** begin EXTRACTED ENTRIES **

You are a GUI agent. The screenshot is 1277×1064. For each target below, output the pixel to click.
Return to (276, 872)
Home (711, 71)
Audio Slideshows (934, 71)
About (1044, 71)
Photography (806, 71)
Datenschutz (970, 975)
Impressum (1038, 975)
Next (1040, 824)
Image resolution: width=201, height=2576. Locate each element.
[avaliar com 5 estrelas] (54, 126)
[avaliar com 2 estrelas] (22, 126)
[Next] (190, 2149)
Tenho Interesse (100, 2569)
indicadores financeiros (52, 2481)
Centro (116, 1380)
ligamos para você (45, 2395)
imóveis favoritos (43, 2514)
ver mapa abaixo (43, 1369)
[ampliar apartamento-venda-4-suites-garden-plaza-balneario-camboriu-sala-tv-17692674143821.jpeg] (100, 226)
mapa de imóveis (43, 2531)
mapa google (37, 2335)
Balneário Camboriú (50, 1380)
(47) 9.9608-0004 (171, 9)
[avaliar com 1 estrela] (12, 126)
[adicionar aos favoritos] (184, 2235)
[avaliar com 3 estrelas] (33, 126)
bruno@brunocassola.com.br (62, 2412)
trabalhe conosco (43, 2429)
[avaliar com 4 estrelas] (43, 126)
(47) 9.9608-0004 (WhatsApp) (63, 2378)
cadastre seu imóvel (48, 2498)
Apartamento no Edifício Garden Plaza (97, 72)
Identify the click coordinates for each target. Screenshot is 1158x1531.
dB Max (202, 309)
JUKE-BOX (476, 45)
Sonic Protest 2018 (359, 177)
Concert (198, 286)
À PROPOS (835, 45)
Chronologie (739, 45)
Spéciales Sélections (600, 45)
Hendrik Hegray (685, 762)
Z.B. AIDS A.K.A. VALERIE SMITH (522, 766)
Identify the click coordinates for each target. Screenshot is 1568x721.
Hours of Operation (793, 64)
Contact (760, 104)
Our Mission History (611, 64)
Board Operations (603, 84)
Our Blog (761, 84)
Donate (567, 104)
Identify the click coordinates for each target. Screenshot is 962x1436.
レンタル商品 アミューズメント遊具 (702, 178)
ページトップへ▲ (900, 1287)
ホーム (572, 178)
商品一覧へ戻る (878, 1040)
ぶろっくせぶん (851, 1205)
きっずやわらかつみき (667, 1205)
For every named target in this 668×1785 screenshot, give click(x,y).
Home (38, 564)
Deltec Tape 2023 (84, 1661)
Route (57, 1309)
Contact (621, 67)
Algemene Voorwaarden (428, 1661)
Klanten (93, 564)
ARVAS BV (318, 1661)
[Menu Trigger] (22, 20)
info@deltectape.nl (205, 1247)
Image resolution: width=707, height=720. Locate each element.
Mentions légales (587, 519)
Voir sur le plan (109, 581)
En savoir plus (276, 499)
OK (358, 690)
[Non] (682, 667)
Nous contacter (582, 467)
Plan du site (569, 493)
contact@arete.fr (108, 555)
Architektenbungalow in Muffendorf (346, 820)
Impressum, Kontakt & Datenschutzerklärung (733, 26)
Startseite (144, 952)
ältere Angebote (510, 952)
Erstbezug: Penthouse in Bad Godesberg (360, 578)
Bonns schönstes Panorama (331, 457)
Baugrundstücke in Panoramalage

** end EXTRACTED ENTRIES **

* [TASK DETAILS]:
Echo everything from the line containing "ぶろっくせぶん (851, 1205)" down to the end of the data, both ends included.

* [REPLY TO THE EXERCISE]:
ぶろっくせぶん (851, 1205)
きっずやわらかつみき (667, 1205)
For every named target in this 668×1785 screenshot, give click(x,y).
Home (38, 564)
Deltec Tape 2023 (84, 1661)
Route (57, 1309)
Contact (621, 67)
Algemene Voorwaarden (428, 1661)
Klanten (93, 564)
ARVAS BV (318, 1661)
[Menu Trigger] (22, 20)
info@deltectape.nl (205, 1247)
Image resolution: width=707, height=720. Locate each element.
Mentions légales (587, 519)
Voir sur le plan (109, 581)
En savoir plus (276, 499)
OK (358, 690)
[Non] (682, 667)
Nous contacter (582, 467)
Plan du site (569, 493)
contact@arete.fr (108, 555)
Architektenbungalow in Muffendorf (346, 820)
Impressum, Kontakt & Datenschutzerklärung (733, 26)
Startseite (144, 952)
ältere Angebote (510, 952)
Erstbezug: Penthouse in Bad Godesberg (360, 578)
Bonns schönstes Panorama (331, 457)
Baugrundstücke in Panoramalage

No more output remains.